Istruzioni del compito
Modifica le righe dei record che vanno da quella con "How do I perform: Go" a quella con "pyautogui.click(x=496, y=192)": riscrivile sostituendo "navigation" con "sidebar" e lasciando invariato tutto il resto. Escludi le immagini dalla risposta.

Dati estratti da una raccolta:
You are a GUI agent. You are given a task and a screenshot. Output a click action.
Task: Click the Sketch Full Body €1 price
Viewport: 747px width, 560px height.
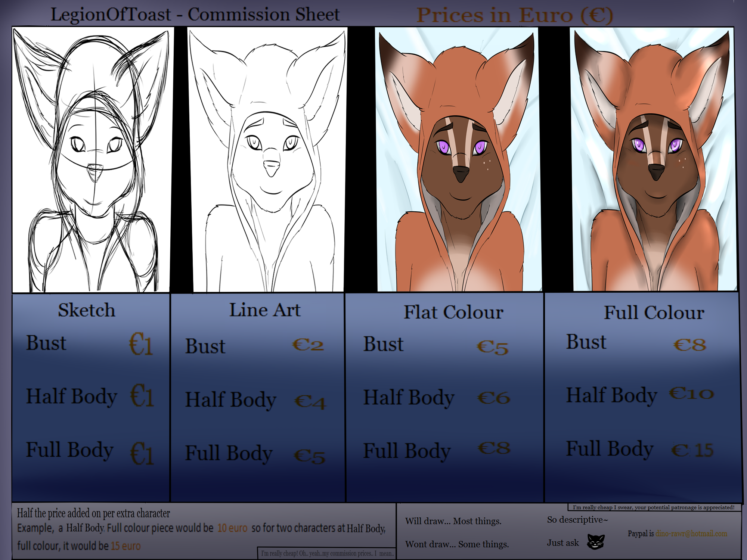(142, 453)
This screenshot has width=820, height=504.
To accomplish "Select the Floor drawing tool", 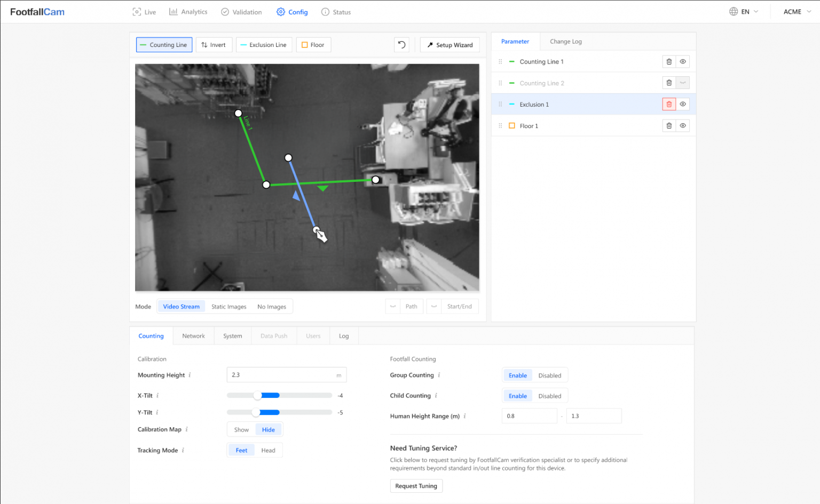I will tap(313, 45).
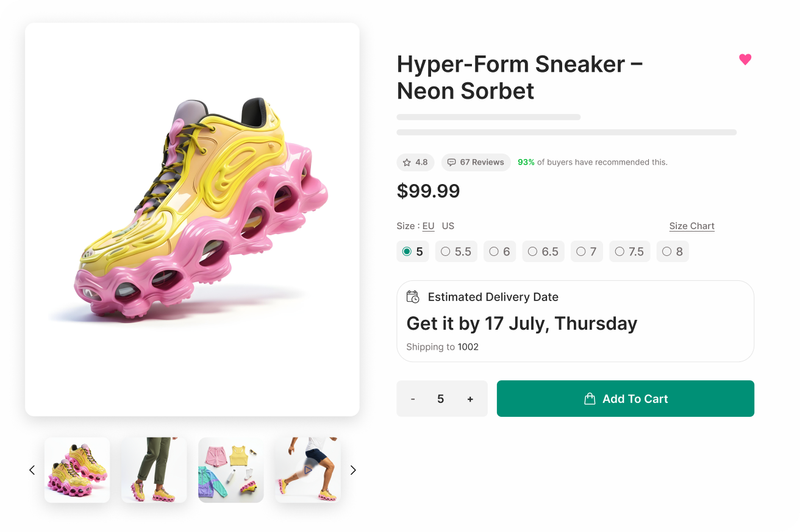Click the star rating 4.8 badge

415,162
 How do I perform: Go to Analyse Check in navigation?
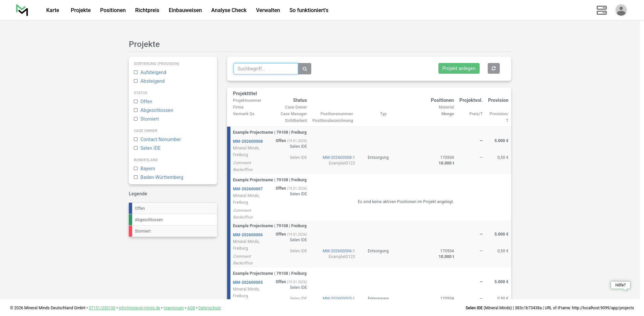229,10
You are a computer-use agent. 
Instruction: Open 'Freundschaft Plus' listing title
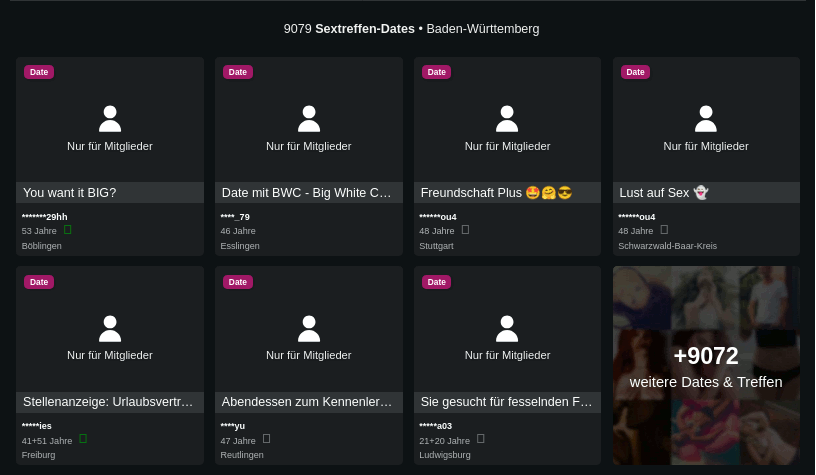pyautogui.click(x=496, y=192)
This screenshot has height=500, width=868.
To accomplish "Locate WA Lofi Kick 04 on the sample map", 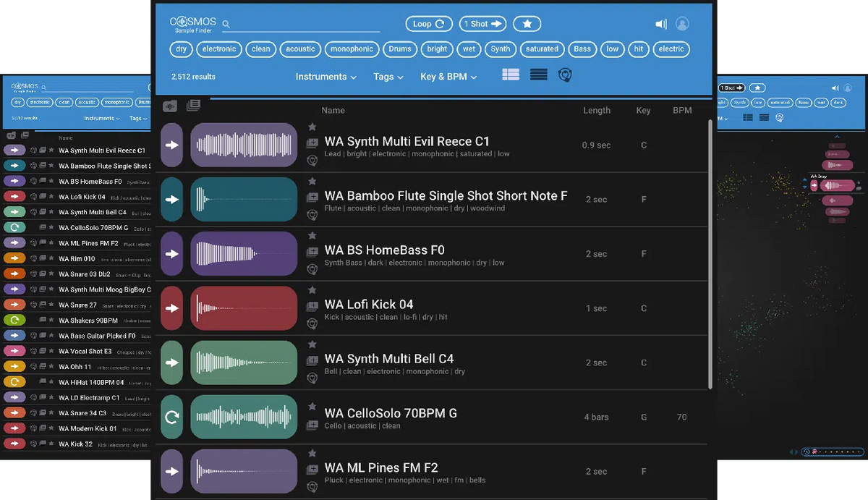I will [x=312, y=324].
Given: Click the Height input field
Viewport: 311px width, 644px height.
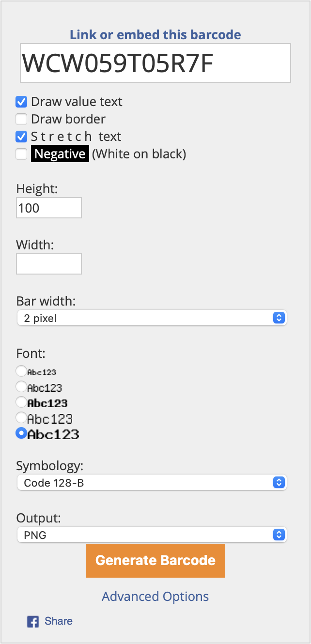Looking at the screenshot, I should click(49, 208).
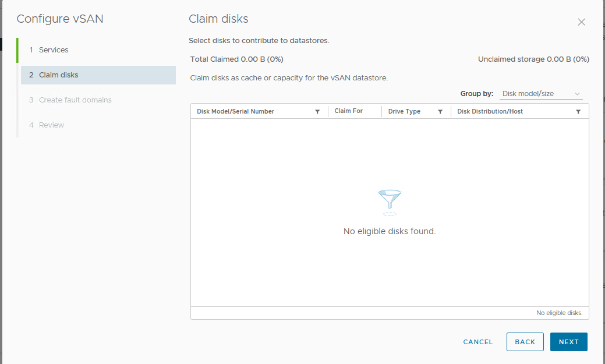
Task: Jump to Create fault domains step
Action: pos(75,100)
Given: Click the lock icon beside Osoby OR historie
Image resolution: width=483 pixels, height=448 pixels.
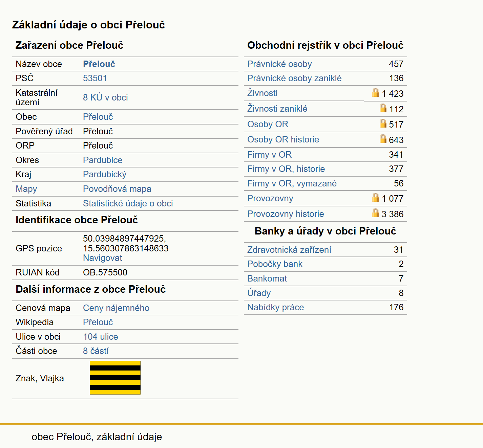Looking at the screenshot, I should coord(383,139).
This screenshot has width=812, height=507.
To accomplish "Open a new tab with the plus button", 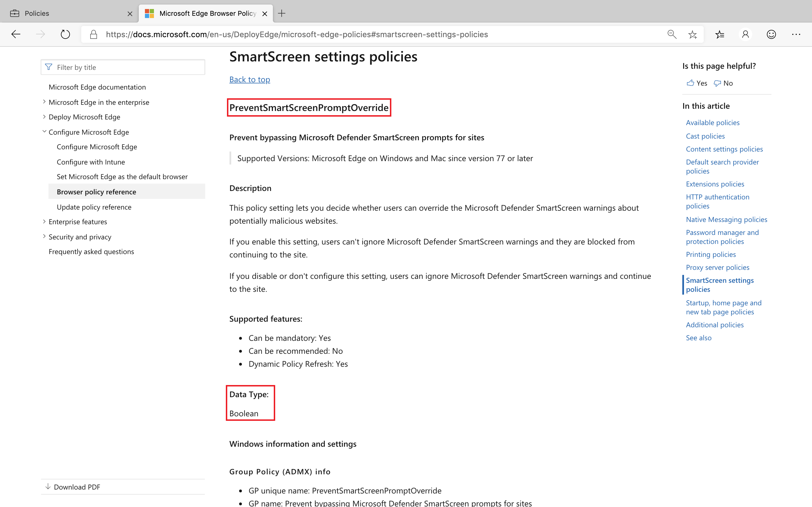I will coord(282,13).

Risultato finale
 How do I perform: Go to Analyse Check in sidebar?
229,10
You are a computer-use agent. 
Instruction: Open 'Freundschaft Plus' listing title
pyautogui.click(x=496, y=192)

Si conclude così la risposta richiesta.